GP's paySome GPs 'paid GBP 250,000'

18 April 2006

A stethoscope held by a doctor

The government has defended the money paid to GPs after it was reported that some are making up to GBP 250,000 a year.

The BBC says it has been told that GP wages have risen by up to 25 per cent since new contracts were introduced in 2004.

It claims that figures from the Association of Independent Specialist Medical Accountants suggest the average earnings of a GP now exceed GBP 100,000.

King's Fund says patients astonished

But one accountancy firm in the north-east of England said it knew of nearly ten GPs who earned between GBP 200,000 and GBP 250,000 a year.

The head of health charity the King's Fund, Niall Dickson, told the BBC Radio 4 Today programme: 'For the average person going to their GP, the very idea that their doctor might be earning between GBP 200,000 and GBP 250,000 would be really astonishing.

'And by international standards that would put them way up at the top of the league even among developed countries.'

But Dr Hamish Meldrum, Chairman of the British Medical Association's General Practitioners' Committee, said 'good rewards' were needed to recruit doctors.
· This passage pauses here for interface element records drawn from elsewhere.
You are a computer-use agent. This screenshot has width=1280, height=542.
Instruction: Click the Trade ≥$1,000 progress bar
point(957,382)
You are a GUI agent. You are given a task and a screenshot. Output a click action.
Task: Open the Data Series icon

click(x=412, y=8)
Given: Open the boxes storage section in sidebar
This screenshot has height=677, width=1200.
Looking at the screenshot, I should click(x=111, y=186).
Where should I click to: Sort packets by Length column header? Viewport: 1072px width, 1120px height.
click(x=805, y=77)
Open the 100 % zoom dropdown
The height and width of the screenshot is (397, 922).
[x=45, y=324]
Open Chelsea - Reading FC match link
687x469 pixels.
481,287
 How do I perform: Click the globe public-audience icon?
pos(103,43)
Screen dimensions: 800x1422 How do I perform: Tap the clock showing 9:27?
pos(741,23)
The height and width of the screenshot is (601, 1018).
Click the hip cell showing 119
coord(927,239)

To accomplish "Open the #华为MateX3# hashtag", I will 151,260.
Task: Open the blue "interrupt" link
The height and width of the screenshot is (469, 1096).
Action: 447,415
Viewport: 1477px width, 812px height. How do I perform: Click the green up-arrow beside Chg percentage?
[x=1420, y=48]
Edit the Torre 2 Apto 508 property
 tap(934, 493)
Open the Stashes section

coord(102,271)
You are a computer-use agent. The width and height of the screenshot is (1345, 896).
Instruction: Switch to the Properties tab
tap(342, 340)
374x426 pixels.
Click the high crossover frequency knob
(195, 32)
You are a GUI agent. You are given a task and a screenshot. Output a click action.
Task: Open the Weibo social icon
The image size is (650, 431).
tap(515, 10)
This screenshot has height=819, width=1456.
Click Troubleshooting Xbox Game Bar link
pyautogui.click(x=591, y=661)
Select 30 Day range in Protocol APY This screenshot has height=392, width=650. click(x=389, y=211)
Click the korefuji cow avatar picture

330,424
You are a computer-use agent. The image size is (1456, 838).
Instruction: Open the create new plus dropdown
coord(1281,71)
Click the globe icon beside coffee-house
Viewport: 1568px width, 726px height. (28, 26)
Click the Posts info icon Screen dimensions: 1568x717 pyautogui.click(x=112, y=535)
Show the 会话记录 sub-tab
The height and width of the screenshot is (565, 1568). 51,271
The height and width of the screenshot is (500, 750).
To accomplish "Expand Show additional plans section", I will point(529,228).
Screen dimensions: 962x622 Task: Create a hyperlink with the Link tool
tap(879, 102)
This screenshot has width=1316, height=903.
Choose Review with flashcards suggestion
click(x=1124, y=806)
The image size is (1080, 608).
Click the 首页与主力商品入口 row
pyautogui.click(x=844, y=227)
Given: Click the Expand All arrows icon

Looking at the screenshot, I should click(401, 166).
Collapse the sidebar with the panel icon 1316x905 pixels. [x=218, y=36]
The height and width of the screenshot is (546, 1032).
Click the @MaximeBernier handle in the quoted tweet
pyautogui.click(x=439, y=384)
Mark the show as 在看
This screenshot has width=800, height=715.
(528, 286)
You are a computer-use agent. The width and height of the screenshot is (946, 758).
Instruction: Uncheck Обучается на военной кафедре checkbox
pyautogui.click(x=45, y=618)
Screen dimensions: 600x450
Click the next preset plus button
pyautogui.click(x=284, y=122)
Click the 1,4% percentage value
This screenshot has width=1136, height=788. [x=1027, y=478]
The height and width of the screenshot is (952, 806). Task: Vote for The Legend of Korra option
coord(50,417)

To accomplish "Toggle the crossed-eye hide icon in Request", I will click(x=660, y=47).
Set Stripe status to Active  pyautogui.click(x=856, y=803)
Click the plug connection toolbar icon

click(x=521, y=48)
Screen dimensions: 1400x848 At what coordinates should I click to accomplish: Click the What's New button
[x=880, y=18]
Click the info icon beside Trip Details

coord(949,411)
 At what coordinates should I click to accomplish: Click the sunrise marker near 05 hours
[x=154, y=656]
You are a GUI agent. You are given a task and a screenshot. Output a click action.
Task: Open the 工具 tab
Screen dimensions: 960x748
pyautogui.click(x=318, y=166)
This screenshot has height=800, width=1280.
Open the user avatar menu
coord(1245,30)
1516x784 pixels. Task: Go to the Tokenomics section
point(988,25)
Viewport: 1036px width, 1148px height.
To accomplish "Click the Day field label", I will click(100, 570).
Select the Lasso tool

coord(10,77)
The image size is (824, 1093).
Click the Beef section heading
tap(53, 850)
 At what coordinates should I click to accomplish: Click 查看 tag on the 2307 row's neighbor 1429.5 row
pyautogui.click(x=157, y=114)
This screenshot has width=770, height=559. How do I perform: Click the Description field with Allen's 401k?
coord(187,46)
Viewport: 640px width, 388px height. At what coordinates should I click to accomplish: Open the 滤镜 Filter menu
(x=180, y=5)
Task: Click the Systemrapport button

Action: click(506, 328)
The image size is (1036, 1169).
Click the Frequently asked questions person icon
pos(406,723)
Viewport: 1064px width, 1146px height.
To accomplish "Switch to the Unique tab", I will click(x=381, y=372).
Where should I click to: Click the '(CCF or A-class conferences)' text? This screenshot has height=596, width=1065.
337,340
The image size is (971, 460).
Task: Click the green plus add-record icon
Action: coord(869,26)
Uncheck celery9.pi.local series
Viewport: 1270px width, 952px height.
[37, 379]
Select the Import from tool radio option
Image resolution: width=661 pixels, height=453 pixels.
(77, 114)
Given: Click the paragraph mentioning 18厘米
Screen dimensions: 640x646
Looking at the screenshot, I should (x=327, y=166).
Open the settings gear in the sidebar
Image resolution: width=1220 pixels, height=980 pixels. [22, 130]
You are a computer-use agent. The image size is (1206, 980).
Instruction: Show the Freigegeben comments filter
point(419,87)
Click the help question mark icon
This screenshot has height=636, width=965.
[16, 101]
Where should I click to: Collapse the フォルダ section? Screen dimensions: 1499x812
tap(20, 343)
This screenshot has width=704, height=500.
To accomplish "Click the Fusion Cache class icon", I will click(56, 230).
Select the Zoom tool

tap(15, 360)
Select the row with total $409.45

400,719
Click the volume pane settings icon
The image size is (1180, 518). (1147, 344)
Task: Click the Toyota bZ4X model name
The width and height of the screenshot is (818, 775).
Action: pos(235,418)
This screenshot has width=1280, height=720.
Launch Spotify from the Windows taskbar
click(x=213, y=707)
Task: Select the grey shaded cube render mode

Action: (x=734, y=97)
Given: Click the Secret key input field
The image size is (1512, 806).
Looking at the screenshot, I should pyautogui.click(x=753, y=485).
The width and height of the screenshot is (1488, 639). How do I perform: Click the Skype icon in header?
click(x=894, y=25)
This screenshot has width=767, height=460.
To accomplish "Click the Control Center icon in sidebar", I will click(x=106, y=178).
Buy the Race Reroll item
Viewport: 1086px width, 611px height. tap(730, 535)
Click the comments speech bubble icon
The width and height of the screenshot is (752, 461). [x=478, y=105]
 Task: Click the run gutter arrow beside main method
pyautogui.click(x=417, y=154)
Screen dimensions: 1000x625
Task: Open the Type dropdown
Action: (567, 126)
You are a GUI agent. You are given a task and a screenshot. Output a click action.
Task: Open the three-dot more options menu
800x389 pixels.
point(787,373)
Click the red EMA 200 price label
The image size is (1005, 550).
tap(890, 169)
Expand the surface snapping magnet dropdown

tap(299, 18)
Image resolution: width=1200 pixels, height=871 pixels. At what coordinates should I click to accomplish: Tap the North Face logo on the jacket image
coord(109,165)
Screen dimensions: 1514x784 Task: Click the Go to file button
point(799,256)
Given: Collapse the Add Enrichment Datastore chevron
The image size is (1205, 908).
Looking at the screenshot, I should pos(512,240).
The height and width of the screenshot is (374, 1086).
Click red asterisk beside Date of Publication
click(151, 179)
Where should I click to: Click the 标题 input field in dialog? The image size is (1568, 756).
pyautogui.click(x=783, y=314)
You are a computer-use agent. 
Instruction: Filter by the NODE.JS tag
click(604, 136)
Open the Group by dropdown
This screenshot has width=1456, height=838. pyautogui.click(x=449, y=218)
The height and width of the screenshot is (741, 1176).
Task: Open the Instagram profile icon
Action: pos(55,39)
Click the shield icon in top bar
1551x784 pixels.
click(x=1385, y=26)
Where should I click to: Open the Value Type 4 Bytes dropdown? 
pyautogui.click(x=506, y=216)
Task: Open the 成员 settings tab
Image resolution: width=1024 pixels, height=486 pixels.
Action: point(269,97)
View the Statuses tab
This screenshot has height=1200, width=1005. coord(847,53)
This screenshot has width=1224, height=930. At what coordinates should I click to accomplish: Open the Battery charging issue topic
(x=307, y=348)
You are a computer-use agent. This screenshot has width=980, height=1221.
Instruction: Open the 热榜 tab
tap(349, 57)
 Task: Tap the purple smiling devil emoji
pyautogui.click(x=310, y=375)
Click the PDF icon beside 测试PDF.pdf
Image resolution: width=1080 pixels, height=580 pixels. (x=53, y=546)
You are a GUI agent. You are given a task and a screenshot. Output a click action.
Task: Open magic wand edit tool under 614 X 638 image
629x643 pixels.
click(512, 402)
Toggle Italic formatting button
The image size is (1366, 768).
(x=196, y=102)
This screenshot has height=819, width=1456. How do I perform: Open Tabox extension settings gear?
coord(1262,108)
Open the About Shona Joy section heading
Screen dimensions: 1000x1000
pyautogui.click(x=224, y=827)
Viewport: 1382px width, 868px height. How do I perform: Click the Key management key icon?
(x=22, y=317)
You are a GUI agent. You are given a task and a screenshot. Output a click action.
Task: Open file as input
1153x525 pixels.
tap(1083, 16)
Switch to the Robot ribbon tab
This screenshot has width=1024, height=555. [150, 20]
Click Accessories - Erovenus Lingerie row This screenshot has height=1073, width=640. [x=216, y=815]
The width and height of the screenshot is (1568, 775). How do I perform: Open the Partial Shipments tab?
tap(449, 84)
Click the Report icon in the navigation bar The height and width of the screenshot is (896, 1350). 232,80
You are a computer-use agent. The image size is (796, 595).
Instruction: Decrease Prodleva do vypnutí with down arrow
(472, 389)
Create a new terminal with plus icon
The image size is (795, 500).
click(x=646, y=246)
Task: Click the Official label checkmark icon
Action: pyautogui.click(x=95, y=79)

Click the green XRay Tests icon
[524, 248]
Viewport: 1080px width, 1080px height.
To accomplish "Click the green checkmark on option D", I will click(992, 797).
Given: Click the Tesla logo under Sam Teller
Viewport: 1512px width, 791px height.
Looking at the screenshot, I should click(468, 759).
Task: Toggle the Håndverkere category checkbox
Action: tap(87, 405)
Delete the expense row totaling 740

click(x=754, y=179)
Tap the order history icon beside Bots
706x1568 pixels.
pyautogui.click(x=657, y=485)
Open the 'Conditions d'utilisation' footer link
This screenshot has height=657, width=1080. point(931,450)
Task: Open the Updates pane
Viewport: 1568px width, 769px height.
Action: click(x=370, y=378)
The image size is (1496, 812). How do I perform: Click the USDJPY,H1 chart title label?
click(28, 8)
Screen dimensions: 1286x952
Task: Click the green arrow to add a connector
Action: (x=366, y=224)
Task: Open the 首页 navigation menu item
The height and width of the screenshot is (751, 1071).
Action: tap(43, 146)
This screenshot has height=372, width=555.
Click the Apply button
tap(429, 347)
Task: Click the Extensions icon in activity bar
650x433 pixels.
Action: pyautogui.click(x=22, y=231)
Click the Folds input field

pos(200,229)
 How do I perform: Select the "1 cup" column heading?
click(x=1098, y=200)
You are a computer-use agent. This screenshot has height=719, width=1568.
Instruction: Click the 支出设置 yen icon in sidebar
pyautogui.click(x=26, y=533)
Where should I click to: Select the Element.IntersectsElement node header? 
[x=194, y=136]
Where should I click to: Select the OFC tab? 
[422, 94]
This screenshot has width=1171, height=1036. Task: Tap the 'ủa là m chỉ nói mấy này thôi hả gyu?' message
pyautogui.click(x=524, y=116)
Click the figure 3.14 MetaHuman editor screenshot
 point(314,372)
He added that average earnings were 'a bit below' GBP 100,000 and that those at the top end were probably running a complex and high-powered business.

Health Secretary defends pay

Health Secretary Patricia Hewitt said she would be 'astonished' if any GPs were earning as much as GBP 250,000 from the NHS.

But she told the BBC: 'I am proud of the fact that we are paying GPs far more than ever before and we are doing it because we agreed with them a performance-related contract which means that far more of their income is now based on quality of care that they are giving their patients.'

Ms Hewitt said that under a new scheme being launched this month, GPs' pay will be linked to patient satisfaction in a bid to cut down on the number of people unable to get the appointments they need.

She said:'This is a first and that will see a significant improvement in the service that patients are getting.'

The minister admitted that the NHS had overspent about GBP 300 million on GPs but added that the contracts had been tightened, and practices would have to do more to maintain their earnings.